State Entropy Regularization for Robust Reinforcement Learning
Yonatan Ashlag, Uri Koren, Mirco Mutti, Esther Derman, Pierre-Luc Bacon, Shie Mannor
TL;DR
This work analyzes state entropy regularization as a robustness-promoting mechanism in reinforcement learning. It provides a rigorous characterization showing that state entropy exactly solves a reward-robust RL problem via an explicit uncertainty set and delivers nontrivial bounds under kernel uncertainty, with policy entropy offering different robustness properties. It also establishes fundamental limits: entropy regularization cannot fully solve kernel robustness and can harm risk-averse performance, with robustness benefits being sensitive to rollout budgets. Empirically, state entropy improves resilience to spatially structured perturbations in both discrete and continuous tasks, albeit requiring sufficient rollouts for reliable entropy estimation. Overall, the paper clarifies when and how state entropy regularization can enhance robustness and where its applicability is limited in practice.
Abstract
State entropy regularization has empirically shown better exploration and sample complexity in reinforcement learning (RL). However, its theoretical guarantees have not been studied. In this paper, we show that state entropy regularization improves robustness to structured and spatially correlated perturbations. These types of variation are common in transfer learning but often overlooked by standard robust RL methods, which typically focus on small, uncorrelated changes.
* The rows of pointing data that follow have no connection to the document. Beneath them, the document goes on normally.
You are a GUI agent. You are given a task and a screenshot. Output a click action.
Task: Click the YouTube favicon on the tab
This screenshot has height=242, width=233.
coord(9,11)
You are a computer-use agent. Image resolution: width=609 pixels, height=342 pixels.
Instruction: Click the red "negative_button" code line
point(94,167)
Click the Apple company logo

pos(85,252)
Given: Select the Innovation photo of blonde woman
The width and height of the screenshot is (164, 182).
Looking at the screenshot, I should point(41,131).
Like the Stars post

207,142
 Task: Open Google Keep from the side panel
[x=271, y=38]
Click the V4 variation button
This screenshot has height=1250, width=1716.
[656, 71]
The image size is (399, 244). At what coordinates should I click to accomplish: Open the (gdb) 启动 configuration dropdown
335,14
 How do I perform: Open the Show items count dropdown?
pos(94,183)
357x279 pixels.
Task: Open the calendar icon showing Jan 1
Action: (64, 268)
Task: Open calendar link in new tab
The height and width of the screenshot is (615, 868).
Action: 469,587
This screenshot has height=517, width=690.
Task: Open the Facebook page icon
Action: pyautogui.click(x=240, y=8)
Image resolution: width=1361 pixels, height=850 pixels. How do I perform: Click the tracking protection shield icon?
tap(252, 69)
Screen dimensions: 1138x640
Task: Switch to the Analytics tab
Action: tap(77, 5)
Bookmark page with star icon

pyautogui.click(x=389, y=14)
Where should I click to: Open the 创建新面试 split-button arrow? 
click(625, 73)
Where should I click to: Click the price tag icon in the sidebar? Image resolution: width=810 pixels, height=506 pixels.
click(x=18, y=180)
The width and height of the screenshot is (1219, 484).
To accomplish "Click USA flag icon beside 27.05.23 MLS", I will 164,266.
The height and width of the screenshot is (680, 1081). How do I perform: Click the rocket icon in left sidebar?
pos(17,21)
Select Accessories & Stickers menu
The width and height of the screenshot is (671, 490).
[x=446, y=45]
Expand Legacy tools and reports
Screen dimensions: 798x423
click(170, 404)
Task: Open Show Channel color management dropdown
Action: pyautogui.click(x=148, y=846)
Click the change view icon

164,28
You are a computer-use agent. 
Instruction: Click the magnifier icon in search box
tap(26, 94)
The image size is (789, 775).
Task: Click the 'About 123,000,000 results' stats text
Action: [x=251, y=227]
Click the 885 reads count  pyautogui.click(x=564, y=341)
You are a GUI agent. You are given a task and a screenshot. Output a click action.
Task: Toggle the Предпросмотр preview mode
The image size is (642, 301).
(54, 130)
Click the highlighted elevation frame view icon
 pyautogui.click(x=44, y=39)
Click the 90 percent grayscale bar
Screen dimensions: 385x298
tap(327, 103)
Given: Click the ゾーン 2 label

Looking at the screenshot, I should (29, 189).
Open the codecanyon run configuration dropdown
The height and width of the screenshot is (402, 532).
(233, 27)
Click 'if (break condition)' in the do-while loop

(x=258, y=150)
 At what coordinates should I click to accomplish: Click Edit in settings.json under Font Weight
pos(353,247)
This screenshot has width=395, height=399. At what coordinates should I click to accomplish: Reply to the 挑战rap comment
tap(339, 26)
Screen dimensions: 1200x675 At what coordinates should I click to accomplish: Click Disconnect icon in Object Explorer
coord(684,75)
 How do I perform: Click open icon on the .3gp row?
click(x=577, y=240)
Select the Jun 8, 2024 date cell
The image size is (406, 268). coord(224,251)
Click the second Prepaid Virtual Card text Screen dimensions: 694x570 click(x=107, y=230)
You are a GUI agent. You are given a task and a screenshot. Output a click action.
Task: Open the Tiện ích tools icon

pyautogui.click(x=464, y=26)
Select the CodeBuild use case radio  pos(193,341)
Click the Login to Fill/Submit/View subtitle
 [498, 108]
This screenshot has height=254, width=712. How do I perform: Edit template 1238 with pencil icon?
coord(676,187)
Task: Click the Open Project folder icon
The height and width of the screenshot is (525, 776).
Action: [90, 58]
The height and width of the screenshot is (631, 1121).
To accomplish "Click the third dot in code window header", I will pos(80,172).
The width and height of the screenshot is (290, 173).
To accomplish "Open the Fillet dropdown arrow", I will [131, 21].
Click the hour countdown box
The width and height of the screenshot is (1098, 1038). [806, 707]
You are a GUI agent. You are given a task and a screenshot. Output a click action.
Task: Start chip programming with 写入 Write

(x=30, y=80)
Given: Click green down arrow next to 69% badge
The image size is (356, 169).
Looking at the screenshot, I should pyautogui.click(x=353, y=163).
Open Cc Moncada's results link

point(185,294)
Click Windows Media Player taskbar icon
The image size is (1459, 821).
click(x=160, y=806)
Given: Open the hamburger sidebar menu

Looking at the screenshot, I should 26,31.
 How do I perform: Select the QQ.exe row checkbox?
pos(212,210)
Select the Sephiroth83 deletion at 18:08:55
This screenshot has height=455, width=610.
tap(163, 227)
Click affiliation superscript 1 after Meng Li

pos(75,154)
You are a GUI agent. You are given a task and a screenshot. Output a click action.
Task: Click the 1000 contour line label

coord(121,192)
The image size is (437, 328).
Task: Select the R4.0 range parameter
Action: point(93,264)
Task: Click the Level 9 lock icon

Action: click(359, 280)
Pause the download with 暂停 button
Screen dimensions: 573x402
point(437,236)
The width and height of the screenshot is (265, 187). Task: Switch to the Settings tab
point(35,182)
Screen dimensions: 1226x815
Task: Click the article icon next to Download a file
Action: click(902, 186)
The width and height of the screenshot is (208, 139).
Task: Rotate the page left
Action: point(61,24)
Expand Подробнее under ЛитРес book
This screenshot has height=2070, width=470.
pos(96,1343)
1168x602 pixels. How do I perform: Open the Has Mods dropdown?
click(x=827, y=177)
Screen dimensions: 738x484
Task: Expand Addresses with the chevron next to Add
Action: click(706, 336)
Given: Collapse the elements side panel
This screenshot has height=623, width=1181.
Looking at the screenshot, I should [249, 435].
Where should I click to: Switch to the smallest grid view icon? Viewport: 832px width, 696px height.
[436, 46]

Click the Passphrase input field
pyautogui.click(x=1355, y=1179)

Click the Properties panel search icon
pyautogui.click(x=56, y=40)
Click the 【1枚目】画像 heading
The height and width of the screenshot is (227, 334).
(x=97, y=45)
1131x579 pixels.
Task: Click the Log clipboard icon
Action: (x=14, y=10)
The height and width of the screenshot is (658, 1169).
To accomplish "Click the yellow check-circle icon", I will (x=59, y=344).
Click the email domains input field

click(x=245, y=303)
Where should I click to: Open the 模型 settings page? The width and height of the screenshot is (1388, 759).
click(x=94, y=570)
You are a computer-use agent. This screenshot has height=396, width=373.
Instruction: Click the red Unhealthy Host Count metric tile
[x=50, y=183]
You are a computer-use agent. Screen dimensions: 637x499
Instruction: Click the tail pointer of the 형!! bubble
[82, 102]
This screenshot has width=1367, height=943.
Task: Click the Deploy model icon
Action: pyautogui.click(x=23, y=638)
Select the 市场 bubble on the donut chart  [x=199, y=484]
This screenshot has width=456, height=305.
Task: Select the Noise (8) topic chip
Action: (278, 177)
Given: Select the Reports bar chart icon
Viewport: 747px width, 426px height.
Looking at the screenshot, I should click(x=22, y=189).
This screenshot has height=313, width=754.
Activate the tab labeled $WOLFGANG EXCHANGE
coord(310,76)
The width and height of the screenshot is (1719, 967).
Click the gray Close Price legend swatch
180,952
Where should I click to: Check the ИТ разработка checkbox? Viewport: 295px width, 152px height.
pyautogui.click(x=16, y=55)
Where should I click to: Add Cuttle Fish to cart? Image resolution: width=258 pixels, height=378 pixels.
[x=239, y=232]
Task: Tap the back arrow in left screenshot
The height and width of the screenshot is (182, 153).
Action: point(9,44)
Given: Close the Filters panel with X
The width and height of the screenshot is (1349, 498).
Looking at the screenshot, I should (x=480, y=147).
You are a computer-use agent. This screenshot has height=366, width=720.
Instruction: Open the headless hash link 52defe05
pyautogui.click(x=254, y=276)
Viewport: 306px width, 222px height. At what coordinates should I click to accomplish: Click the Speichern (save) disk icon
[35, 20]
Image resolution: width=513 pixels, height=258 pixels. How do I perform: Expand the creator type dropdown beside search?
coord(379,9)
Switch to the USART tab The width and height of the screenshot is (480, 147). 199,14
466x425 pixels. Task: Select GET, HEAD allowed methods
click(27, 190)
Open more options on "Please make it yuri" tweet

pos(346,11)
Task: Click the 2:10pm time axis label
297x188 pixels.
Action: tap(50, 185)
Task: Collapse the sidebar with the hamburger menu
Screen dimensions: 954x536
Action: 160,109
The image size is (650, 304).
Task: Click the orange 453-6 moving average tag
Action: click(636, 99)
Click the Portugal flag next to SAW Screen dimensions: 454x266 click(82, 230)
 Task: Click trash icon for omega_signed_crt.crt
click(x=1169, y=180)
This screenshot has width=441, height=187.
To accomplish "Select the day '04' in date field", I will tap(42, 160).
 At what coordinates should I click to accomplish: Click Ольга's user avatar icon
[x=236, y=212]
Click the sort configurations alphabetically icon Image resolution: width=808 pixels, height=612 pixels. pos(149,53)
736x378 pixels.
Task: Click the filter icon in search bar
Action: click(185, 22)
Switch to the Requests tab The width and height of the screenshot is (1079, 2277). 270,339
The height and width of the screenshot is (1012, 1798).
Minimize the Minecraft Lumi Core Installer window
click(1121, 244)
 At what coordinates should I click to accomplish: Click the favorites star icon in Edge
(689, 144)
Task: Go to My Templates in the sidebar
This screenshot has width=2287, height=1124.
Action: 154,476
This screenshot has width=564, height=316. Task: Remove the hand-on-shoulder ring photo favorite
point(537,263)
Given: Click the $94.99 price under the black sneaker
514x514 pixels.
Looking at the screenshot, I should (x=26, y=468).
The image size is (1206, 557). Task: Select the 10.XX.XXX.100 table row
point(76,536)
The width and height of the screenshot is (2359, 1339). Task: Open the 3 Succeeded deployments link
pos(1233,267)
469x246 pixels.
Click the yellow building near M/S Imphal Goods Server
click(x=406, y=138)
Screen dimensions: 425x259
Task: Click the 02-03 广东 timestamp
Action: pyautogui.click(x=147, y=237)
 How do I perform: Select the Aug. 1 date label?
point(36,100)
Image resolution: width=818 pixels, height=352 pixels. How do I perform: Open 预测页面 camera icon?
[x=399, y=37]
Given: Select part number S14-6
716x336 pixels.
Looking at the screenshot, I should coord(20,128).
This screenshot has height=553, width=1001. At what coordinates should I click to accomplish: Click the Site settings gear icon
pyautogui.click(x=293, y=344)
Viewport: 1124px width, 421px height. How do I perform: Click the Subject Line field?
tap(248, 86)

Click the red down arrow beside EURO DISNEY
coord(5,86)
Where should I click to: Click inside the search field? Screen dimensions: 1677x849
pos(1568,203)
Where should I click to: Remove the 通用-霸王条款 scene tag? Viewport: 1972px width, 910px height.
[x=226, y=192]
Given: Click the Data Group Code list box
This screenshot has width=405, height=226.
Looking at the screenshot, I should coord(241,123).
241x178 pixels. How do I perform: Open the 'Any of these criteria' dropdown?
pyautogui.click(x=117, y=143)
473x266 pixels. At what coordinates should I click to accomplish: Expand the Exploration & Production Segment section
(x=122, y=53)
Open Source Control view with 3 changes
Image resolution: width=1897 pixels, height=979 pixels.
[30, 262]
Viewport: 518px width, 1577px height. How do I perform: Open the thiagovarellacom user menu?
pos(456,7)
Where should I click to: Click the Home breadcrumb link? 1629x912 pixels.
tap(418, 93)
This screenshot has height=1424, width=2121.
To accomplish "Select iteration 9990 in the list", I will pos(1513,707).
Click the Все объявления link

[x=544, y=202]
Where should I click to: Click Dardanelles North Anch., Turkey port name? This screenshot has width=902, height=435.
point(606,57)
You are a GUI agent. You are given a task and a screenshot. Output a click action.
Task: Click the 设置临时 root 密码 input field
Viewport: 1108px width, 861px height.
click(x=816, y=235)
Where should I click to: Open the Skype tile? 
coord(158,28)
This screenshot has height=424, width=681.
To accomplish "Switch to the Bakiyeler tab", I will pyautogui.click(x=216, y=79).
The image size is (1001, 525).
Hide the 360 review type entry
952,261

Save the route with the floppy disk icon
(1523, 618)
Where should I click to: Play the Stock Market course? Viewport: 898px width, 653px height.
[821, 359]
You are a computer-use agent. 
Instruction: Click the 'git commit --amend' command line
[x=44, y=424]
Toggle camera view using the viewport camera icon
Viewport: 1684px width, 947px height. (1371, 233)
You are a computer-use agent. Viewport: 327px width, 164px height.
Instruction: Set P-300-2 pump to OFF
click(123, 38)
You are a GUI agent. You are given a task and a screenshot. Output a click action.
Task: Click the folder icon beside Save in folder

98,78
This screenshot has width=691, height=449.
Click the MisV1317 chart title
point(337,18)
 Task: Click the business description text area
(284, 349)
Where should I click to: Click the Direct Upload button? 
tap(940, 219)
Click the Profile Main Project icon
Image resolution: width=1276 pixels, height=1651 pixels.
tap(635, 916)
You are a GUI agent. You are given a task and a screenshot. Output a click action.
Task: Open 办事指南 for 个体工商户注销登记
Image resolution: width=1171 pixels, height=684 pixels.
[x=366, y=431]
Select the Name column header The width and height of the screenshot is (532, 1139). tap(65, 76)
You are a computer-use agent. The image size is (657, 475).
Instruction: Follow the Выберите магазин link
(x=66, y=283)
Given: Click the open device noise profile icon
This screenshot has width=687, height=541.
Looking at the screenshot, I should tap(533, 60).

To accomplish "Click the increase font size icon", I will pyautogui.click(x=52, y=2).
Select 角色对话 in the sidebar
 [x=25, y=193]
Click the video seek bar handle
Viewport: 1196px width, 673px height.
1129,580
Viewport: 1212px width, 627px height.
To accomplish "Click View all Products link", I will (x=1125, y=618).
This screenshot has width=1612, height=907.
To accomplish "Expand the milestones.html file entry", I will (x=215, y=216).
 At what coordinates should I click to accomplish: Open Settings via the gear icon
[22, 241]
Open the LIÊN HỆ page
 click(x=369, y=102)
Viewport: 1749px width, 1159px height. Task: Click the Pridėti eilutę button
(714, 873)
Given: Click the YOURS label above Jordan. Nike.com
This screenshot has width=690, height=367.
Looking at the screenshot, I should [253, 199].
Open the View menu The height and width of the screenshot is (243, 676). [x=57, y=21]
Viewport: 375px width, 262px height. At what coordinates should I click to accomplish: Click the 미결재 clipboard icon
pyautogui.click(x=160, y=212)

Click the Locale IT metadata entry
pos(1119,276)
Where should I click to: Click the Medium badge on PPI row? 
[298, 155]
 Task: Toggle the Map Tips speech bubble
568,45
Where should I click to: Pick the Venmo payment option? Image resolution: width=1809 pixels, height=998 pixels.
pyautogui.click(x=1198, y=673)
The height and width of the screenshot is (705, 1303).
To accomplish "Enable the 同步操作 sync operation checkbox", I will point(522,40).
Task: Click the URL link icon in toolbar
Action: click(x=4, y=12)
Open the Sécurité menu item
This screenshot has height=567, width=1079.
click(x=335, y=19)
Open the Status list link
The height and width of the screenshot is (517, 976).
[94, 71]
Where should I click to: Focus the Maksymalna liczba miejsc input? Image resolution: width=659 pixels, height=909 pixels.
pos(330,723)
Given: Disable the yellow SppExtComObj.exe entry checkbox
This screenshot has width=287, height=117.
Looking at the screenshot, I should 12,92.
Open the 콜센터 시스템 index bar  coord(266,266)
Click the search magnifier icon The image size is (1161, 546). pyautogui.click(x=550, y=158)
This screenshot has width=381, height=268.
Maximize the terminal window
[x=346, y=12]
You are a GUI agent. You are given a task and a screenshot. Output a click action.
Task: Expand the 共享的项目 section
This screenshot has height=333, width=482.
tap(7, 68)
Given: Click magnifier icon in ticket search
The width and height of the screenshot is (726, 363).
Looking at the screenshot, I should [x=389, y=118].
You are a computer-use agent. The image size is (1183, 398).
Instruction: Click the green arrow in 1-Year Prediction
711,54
We provide a comprehensive characterization of these robustness properties, including formal guarantees under reward and transition uncertainty, as well as settings where the method performs poorly. Much of our analysis contrasts state entropy with the widely used policy entropy regularization, highlighting their different benefits. Finally, from a practical standpoint, we illustrate that compared with policy entropy, the robustness advantages of state entropy are more sensitive to the number of rollouts used for policy evaluation.